TikTok is well on its way to changing the way musicians distribute their music. The social media app is becoming increasingly popular among younger generations, gaining more downloads than Facebook as of 2019. The Chinese media company Bytedance merged the already-popular app Musical.ly with TikTok’s 500 million monthly users in 2017.
Lil Nas X’s hit Old Town Road gained its popularity through TikTok, resulting in its 19-week reign at the top of Billboard’s Hot 100 Chart. The musician even named TikTok as one of the main reasons for his success. As the app increases its user interface, musicians will begin to turn more to TikTok as a springboard for their music.

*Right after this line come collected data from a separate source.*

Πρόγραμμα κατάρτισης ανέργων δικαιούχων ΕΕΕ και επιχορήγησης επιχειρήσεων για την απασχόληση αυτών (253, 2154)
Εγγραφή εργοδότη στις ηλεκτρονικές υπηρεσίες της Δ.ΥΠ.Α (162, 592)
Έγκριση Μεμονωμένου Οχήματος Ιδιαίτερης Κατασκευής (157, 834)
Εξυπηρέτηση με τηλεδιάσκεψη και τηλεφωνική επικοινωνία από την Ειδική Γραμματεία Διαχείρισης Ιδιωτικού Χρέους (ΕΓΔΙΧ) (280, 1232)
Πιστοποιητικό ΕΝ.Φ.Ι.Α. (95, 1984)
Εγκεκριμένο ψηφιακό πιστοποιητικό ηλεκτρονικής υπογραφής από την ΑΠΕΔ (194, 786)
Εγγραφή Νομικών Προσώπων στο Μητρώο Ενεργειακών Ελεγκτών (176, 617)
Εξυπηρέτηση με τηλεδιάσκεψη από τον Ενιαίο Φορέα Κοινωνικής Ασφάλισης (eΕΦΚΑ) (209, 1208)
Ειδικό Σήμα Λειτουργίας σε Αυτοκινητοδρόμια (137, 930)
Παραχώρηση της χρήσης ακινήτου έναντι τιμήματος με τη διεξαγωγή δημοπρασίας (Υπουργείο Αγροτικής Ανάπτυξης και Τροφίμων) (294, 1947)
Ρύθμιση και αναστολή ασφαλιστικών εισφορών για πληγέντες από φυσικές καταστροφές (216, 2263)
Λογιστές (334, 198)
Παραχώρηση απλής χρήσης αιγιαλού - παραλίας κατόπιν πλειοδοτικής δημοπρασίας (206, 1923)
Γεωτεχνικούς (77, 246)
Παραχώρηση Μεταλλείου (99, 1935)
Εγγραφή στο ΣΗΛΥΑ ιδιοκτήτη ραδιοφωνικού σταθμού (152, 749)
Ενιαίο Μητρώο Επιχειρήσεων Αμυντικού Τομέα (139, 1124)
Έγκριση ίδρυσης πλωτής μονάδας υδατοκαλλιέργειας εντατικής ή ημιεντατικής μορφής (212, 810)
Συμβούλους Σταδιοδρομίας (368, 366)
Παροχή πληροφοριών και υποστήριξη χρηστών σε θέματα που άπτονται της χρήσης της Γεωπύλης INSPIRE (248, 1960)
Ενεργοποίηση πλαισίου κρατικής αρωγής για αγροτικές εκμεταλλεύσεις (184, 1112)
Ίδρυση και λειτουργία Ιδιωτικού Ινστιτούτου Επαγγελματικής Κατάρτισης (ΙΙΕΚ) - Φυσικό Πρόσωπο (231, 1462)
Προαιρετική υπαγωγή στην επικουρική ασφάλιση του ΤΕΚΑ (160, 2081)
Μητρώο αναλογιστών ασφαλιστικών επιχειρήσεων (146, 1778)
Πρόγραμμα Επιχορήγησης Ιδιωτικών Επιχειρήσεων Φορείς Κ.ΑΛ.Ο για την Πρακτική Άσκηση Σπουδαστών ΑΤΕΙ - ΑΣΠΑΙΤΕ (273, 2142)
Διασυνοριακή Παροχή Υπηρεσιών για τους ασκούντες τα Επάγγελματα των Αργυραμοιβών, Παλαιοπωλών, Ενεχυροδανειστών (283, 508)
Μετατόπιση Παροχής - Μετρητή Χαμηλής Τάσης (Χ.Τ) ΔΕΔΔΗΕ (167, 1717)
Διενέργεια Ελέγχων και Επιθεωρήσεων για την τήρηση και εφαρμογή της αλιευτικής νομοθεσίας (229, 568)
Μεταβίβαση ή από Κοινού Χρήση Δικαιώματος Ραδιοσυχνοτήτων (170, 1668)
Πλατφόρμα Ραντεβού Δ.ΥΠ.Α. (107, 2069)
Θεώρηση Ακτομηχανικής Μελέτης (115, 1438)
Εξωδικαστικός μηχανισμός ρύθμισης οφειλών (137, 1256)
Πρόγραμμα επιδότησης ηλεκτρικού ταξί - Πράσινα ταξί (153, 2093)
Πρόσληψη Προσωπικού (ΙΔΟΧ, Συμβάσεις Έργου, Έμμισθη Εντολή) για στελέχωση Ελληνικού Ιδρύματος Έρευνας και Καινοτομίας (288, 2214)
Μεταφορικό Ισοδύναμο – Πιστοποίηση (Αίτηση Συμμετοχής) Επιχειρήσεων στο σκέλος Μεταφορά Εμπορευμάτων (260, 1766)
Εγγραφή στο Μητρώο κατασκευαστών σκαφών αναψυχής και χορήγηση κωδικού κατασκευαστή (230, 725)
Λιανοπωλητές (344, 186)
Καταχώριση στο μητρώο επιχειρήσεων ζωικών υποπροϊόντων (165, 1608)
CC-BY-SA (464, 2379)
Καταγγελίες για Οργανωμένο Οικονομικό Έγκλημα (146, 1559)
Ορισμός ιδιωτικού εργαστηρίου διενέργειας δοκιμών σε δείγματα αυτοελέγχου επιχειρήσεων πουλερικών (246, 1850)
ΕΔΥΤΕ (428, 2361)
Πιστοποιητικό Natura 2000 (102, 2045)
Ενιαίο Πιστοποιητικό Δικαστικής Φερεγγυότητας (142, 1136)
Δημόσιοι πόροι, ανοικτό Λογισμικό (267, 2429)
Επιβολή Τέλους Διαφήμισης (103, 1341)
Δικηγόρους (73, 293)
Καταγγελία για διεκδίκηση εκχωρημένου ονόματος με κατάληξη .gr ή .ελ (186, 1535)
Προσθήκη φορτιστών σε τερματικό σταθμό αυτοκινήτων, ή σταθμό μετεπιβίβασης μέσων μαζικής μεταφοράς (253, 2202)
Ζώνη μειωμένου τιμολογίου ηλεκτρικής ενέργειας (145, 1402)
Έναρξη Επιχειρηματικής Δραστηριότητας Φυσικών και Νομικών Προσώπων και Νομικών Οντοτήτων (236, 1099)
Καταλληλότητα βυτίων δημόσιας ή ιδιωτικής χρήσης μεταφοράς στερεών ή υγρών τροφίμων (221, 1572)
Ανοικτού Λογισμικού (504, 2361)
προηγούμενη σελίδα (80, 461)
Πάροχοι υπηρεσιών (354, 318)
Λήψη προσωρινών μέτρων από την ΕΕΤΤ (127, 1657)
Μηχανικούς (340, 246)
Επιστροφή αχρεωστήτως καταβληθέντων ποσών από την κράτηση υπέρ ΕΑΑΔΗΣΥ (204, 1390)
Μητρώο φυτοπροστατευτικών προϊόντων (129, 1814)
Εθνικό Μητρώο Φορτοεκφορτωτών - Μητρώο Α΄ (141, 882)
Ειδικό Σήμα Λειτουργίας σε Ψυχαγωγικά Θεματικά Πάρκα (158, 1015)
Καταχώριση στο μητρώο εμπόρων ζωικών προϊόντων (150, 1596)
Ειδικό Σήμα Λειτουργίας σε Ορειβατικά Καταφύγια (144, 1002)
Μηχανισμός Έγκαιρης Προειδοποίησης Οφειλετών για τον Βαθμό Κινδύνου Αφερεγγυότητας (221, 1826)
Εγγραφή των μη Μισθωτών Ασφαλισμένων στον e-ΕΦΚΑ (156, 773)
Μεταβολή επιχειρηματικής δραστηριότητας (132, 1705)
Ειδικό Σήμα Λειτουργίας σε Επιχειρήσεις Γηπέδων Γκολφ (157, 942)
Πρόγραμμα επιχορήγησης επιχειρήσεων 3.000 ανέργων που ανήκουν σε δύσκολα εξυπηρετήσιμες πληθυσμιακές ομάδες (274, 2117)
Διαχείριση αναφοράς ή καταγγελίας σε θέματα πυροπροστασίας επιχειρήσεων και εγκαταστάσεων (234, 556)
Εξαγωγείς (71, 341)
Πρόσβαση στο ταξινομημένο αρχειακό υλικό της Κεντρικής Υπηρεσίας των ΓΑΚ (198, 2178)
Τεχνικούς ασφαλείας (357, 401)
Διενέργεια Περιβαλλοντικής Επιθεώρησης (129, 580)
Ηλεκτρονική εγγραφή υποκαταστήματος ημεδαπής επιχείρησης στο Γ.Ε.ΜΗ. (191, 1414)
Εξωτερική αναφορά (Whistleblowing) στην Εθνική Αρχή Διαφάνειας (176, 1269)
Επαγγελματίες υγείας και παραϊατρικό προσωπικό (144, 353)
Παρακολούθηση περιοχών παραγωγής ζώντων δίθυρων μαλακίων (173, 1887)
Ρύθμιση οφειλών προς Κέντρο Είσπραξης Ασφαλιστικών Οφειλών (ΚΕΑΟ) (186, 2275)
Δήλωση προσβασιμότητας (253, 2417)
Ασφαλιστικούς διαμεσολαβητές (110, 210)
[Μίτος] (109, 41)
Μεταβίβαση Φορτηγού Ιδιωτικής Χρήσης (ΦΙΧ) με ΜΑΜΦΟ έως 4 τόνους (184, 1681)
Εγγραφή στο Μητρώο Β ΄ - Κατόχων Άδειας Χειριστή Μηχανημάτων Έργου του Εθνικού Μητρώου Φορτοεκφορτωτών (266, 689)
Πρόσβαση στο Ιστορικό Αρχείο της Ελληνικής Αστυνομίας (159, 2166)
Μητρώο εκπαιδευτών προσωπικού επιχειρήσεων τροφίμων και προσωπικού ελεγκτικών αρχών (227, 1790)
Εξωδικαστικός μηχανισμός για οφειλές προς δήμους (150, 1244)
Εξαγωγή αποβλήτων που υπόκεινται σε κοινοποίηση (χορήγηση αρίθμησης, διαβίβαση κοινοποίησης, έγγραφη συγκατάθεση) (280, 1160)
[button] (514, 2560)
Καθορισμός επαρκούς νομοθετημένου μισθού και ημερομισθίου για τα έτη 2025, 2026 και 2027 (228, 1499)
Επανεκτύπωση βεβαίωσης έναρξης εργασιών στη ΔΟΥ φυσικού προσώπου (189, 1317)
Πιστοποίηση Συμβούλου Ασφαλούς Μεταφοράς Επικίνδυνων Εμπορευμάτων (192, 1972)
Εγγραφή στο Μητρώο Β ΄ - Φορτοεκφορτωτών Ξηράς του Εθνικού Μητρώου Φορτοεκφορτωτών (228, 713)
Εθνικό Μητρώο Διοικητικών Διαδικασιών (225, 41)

The ability to gain a large following on the app has created many new young influencers, such as Charli D’Amelio, who gained a following of 30 million users. As popular users on TikTok gain proper management through talent agencies, music labels are forced to pay teens to promote their music as a way to jump-start popularity.
TikTok is not picky when it comes to whose content is pushed toward the masses through its algorithm. Instead of rewarding users who get the most likes consistently, the app constantly searches for new clips to promote. It also focuses on watch-time as a way to calculate the success of a video: “The longer they watch, the better it does,” according to KevboyPerry. Fast-pace dance challenges encourage multiple viewings of the same video in one sitting, allowing music-oriented videos to do better than those without music as the main attraction.
Attention spans of consumers are diminishing as instant gratification becomes the societal norm. TikTok’s 15 second time limit encourages the popularity of songs with catchy lyrics and gratifying bass-drops. Due to the popular dance challenges that dominate the content on TikTok, users hear the same few trending soundbites several times in one sitting. Constant reinforcement of the same few songs forces the catchy beats to resonate with the audience, resulting in more downloads.
TikTok is pushing music toward the younger half of the targeted demographic for most artists. Most of the users of the app are between 15 and 16 years old but, as TikTok continues to gain a widespread age range of users, music labels can start to view the platform as a way to distribute to the majority of their demographic.
Most artists on the app have an audience of age 11 to 24, according to Jeff Vaughn, senior vice president of A&R at Artist Partner Group. As more college-age people download TikTok, it will bring the audience closer to the older portion of the demographic, encouraging more artists to promote their work through the app.
Just as YouTube and Vine did before TikTok, the new platform is showing musicians new ways to connect with their audience. As TikTok continues to grow its fanbase, it will continue to grab the attention of artists and music labels. Though the reputation of the social media site began with cringy comedy-type videos for a middle school age audience, the growing demographic will prove that TikTok’s popularity should be something music platforms take advantage of.